5.5 Chemical reactions. This section includes new strategies for chemical transformation (derivatization, hydrolisis) as a previous step to their chromatographic or electrophoretic analysis, to be applied to proteins, aminoacids, carbohydrates, etc. These strategies will be addressed to a reduction of the time required for protein hydrolysis or for aminoacid derivatization, using techniques such as the focused ultrasound probe.

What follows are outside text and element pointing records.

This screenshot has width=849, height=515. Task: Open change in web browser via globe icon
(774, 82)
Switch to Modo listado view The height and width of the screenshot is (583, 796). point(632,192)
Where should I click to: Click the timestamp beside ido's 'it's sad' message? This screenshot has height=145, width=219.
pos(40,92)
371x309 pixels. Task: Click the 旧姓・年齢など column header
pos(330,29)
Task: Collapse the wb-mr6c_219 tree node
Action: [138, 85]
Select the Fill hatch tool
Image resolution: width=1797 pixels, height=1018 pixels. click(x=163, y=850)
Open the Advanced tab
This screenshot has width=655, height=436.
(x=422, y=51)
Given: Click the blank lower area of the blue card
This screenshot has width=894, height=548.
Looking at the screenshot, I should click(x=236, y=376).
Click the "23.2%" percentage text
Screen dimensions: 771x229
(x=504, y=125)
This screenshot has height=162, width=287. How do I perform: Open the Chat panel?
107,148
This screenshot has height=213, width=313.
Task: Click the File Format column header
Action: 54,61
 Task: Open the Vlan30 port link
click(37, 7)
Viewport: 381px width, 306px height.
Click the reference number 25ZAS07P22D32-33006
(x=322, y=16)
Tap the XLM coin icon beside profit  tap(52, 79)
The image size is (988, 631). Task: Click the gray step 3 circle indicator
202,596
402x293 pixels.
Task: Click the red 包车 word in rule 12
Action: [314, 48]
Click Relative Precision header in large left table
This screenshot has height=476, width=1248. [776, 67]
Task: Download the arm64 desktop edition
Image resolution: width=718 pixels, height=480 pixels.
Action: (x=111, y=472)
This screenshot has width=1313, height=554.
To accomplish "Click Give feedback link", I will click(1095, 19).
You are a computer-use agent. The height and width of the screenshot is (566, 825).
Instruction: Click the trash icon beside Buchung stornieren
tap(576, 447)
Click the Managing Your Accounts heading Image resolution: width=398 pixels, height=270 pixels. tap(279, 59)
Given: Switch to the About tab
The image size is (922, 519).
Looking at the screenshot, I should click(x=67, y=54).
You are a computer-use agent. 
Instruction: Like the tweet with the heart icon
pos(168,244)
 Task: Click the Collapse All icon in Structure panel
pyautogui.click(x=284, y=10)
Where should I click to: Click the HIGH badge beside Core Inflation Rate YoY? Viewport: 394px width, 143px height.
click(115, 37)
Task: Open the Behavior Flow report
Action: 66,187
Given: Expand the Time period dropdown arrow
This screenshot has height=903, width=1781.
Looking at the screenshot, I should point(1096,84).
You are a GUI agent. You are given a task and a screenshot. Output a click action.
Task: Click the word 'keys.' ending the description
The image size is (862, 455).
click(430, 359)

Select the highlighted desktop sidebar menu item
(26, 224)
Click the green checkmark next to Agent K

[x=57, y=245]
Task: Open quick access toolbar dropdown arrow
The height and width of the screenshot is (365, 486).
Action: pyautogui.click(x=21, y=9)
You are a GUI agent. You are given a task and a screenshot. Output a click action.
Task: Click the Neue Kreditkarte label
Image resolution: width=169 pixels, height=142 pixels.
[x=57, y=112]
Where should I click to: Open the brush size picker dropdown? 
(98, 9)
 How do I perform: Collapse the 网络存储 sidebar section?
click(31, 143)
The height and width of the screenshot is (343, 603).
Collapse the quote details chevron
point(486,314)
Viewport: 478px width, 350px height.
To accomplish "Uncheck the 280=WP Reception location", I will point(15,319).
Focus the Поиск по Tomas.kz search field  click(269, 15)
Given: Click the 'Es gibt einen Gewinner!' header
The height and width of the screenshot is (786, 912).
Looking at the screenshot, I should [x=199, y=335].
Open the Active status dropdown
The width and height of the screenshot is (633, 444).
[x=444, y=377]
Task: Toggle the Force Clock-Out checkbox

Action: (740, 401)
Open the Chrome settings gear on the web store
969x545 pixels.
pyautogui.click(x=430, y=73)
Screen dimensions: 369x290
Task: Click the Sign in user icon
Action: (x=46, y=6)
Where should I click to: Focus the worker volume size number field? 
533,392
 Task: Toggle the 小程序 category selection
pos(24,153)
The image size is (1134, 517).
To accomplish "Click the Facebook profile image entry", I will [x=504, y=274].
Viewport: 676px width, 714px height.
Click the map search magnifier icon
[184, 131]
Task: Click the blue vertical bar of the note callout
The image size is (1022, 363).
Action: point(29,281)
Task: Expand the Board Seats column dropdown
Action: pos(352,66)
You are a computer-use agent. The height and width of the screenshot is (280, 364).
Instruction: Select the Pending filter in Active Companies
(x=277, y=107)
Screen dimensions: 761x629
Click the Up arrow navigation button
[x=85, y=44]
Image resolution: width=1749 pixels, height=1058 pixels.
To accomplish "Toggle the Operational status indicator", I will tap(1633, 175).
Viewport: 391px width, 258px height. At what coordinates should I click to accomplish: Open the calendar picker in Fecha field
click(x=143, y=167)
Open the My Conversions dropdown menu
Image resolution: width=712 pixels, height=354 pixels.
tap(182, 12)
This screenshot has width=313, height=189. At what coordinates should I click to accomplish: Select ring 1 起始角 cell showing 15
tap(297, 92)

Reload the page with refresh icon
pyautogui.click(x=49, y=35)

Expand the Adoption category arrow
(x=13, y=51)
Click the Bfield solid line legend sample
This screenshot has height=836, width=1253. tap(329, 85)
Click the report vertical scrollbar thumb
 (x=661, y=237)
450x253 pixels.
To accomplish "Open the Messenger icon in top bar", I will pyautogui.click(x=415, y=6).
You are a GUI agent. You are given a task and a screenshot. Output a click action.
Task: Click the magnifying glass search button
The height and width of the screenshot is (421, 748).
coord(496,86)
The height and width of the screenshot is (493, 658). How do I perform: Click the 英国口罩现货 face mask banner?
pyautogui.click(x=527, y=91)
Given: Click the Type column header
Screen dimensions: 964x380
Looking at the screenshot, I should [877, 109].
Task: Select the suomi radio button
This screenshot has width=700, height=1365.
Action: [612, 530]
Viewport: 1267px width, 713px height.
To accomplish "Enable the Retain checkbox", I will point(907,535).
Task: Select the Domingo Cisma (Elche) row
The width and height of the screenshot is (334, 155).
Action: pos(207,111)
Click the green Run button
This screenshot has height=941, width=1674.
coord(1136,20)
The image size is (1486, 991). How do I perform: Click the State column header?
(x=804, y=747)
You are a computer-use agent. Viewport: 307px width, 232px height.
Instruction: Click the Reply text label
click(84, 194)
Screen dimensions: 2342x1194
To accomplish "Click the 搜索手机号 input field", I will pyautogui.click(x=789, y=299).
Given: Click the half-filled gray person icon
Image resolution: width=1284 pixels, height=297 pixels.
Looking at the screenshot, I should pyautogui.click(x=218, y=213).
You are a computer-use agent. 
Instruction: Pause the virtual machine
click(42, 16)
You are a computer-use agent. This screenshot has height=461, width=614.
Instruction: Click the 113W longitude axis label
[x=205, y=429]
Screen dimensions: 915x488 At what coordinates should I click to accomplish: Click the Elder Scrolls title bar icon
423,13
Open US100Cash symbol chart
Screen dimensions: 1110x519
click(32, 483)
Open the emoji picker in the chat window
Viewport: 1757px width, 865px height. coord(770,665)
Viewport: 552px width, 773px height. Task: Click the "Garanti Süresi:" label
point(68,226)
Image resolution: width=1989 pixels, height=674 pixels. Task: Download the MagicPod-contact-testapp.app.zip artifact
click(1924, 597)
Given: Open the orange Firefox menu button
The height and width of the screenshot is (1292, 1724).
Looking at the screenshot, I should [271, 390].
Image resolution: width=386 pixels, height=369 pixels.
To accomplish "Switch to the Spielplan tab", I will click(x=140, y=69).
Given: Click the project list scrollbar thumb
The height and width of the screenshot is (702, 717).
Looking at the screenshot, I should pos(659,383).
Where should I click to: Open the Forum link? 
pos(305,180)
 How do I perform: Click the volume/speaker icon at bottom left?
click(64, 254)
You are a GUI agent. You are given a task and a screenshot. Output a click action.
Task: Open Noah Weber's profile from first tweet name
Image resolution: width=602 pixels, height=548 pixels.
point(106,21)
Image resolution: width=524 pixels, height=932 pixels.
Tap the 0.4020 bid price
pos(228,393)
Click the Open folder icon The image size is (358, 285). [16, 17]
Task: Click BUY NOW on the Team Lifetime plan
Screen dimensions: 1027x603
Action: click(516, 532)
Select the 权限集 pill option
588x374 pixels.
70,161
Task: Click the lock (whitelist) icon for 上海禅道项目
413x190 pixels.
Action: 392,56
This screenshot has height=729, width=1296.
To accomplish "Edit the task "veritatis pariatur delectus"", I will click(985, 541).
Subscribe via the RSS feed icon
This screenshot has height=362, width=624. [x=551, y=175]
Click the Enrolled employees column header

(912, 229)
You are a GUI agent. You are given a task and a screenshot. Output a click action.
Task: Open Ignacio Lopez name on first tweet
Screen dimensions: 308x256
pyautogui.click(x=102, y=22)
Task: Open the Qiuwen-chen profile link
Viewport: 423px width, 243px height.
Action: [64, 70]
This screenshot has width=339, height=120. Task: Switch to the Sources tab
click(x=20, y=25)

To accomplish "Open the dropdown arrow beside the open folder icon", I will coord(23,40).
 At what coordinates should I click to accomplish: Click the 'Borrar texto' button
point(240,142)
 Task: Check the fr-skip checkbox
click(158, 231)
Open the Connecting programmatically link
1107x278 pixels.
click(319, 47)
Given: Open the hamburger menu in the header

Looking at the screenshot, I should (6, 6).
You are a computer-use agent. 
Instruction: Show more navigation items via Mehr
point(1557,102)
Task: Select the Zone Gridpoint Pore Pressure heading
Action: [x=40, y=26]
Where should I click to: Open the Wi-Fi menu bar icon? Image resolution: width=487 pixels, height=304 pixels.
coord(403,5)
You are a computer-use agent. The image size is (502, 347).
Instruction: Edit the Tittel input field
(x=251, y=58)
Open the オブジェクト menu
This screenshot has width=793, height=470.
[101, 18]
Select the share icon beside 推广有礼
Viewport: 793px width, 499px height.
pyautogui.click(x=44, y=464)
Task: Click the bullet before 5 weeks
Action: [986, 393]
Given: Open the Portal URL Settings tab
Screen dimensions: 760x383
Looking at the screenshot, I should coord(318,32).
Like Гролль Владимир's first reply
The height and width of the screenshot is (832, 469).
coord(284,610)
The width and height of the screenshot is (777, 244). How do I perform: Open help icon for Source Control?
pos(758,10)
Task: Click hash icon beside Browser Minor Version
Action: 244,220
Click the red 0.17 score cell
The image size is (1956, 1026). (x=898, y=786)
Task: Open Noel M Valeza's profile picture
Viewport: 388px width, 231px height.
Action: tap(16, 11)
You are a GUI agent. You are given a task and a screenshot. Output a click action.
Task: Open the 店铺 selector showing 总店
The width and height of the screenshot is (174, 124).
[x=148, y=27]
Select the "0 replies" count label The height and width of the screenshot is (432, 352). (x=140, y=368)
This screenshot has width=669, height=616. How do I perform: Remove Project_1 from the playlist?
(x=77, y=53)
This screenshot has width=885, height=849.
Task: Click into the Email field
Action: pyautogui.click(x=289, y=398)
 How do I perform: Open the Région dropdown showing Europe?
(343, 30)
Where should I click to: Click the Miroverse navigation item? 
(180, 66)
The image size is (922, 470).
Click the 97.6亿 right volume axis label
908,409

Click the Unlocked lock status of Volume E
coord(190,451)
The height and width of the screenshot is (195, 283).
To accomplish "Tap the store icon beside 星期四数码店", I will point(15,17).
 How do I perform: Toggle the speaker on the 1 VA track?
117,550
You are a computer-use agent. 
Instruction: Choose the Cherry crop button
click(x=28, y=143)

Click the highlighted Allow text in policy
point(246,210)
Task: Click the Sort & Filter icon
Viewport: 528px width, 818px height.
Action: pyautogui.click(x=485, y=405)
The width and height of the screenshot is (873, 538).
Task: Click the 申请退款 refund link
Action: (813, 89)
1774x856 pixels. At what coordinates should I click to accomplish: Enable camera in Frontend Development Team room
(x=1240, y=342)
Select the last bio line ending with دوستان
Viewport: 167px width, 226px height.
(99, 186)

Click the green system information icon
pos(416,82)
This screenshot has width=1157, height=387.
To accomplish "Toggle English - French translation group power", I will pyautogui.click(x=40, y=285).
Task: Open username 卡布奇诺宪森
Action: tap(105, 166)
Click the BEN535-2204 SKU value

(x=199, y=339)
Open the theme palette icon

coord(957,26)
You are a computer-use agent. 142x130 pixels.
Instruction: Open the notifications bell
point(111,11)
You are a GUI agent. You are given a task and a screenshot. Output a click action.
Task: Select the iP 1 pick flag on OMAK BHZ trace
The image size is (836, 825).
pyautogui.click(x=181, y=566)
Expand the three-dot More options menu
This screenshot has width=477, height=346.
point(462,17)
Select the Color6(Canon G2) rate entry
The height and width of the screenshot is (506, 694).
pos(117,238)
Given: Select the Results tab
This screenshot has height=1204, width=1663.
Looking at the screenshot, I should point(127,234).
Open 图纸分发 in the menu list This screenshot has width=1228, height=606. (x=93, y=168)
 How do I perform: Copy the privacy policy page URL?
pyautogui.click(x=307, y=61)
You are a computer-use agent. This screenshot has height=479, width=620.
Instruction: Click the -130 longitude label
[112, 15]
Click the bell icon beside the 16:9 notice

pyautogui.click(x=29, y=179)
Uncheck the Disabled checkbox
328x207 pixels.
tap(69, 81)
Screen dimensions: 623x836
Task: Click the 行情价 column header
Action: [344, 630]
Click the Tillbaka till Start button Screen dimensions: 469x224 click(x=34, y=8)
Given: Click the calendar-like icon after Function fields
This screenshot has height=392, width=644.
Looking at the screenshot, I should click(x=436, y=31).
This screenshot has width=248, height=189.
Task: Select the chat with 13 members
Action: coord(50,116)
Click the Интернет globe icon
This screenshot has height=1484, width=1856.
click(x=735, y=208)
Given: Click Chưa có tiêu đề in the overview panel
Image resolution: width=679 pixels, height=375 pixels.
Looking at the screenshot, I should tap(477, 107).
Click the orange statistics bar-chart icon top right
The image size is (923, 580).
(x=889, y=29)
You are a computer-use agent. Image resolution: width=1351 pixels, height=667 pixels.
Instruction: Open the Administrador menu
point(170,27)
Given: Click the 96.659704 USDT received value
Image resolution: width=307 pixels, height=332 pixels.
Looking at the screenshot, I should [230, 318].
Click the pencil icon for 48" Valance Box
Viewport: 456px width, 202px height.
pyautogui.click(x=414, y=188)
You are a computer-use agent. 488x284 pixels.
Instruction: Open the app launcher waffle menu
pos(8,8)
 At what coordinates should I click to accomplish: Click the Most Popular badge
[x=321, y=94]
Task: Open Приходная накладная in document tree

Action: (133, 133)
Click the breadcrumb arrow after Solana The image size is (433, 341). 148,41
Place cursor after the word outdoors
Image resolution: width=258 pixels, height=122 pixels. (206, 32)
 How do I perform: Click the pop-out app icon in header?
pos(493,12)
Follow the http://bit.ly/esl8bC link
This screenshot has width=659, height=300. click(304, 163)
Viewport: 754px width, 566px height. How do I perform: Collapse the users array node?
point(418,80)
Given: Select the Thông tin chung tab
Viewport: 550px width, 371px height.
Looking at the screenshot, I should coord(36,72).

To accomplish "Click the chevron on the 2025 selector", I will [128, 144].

5.6 Technique optimization. It will be carried out from experimental variable ranges defined in previous assays, and by usin statistical techniques. Optimization will be based on the increase of both precision and recovery for the fractionation technique and relevant compounds, and it will take into account the total cost and the environmental impact. A similar strategy will be followed when the optimization of other steps of the method will be required.


5.7 Data processing. The methodologies which are currently applied for validation support (advances in accuracy and precision) and for optimization (estimation of the chromatographic response) will be improved.


5.8 Instrumental platform. It will include the instrumental equipment, both currently available and to be purchased in the near future, of shared used between the participants. Among them are fractionation systems and analytical instruments (GCs, HPLCs, CEs, MS, hyphenated techniques (GC x GC, RPHPLC x GC, etc,), assigned to the different groups as described under objectives 1-4. The shared use of these instruments will be regulated by specific protocols, taking into account the good results of the last four years in the past program.


The milestones that can be use to measure its progress.


No specific milestones can be pointed out for this objective, since its results will be techniques integrated into analytical method which will be validated as a whole.


Functions of each partner (research groups, laboratories, associated)


One or two research groups will carry out the development of each method or technique listed for the described activities (objectives 1-4),. However, probably all research groups will use the sample preparation or the data processing techniques, since they can be used in the method implementation for most of the above mentioned activities.